There you have it. One of the foremost, most honored humanitarians on the planet agrees with me that microlending is a far better solution to alleviating worldwide poverty than immigration.

Furthermore, he alluded to the cultural dimension, that people would rather remain in their forefathers’ country than undergo the shock of adjustment to a different society, as long as they can make a decent living and have hope for their children.

The next time some shallow do-gooders whine that America must open itself up to unlimited poor immigrants because we have too much money (heh), you can quote Muhammad Yunus to them.

Border Enforcement Means Less Interior Enforcement

An op-ed in the Salt Lake City Tribune called Immigration enforcement threatens American liberties [By Kevin Van Horn, March 3, 2008] is largely about the threat to the liberties of illegal Mexicans, but it does contain the germ of a serious point, which is that interior enforcement does bother Americans in various ways. Of course massive illegal immigration is also a threat to American liberties, so just surrendering isn’t an option. If the borders were less porous, this would be less of a problem, since that kind of enforcement only bothers  illegal border crossers.

And of course, no story of illegals being deported can possibly be complete without  raising the specter of the possible deportation of an American citizen. But using this story doesn’t impress me:

And don’t suppose that American citizens need not fear deportation. Thomas Warziniack was imprisoned for weeks because officials thought he was an illegal Russian immigrant; not until a U.S. senator intervened was his family allowed to prove he was born in Minnesota.

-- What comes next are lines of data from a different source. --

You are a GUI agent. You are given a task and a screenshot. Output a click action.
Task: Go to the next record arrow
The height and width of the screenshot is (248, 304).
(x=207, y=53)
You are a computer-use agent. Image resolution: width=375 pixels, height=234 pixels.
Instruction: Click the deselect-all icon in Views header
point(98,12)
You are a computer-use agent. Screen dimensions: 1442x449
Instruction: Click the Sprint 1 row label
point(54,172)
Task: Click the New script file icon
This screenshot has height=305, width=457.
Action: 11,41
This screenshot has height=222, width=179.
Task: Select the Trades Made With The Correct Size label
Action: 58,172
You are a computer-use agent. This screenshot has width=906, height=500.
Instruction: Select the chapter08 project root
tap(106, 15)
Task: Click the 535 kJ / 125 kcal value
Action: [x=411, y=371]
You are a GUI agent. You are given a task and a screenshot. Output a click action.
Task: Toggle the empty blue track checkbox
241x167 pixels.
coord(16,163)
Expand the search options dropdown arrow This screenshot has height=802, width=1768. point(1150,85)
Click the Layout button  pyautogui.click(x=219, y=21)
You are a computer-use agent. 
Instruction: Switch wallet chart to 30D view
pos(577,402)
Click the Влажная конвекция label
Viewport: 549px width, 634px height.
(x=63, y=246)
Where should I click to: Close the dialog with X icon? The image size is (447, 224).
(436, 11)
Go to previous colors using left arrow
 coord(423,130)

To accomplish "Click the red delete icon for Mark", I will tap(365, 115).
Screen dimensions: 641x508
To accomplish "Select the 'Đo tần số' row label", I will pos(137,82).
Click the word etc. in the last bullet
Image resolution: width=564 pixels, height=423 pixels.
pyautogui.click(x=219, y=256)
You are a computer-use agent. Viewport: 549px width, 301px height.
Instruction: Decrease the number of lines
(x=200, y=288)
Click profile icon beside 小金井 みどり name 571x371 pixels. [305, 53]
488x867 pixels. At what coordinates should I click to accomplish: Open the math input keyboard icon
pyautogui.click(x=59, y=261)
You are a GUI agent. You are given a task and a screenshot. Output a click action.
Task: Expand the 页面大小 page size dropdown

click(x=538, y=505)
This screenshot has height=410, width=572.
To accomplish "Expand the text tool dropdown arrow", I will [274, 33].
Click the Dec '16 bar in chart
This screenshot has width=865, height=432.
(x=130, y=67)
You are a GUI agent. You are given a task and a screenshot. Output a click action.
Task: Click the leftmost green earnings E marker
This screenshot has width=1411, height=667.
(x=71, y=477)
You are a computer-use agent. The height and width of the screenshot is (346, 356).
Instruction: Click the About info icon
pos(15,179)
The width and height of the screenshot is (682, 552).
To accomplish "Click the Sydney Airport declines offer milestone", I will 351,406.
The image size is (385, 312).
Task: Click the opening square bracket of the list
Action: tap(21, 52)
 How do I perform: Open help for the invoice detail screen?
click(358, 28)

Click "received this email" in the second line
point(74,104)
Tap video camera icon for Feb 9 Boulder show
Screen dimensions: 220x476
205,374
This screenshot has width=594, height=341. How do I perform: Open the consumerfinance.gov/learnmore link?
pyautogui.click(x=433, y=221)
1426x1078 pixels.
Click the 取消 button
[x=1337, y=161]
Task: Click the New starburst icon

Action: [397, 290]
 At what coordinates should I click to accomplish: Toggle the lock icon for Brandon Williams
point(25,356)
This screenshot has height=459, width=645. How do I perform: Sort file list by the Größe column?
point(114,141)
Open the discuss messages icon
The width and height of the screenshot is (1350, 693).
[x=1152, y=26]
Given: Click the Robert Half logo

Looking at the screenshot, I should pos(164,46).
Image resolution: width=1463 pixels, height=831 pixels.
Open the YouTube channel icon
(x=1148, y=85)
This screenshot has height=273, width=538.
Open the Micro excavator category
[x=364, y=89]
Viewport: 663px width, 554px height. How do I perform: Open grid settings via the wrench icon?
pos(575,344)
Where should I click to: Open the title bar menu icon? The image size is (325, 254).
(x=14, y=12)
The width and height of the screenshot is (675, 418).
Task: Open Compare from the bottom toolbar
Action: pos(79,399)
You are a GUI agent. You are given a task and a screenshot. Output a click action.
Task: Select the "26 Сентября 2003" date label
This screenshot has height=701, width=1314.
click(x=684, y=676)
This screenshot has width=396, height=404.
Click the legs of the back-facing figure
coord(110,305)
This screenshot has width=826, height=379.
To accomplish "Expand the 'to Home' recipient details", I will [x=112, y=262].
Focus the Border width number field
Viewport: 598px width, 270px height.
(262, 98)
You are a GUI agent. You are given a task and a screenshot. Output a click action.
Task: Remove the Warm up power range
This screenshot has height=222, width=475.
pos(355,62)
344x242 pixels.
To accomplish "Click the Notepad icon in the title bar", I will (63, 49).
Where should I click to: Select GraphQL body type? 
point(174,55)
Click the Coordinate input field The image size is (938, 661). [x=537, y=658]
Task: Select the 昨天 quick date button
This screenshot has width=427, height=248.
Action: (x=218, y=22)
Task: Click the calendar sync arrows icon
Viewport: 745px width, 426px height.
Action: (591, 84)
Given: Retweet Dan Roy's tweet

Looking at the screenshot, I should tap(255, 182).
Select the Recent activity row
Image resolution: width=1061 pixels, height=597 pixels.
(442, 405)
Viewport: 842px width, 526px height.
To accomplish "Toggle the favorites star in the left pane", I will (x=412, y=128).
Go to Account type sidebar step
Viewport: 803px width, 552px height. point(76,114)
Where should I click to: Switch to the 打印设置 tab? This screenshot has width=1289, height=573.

Usually, for a citizen to be mistaken for an illegal, he has to be some kind of mental case. Warziniack is some kind of mental case, and was detained because he told officials he was an illegal Russian immigrant:

After he was arrested in Colorado on a minor drug charge, Warziniack told probation officials there wild stories about being shot seven times, stabbed twice and bombed four times as a Russian army colonel in Afghanistan, according to court records. He also insisted that he swam ashore to America from a Soviet submarine.[Immigration officials detaining, deporting American citizens
By Marisa Taylor,  McClatchy  News, January 24, 2008]

Warziniack, who has been doing heroin for eighteen years, claims he was in withdrawal when he said that, and can’t remember anything. Another case is a “mentally disabled” (i.e. retarded, rather than crazy) Hispanic whose relatives probably shouldn’t have been letting him wander around unsupervised,  and there was a similar case in Australia, where a woman called Cornelia Rau, a legal permanent resident, told police she was a German tourist because she didn’t want to tell them she was an escaped mental patient.She was detained, but not actually deported, but the case has caused a lot of heart-throbbing on the Australian left.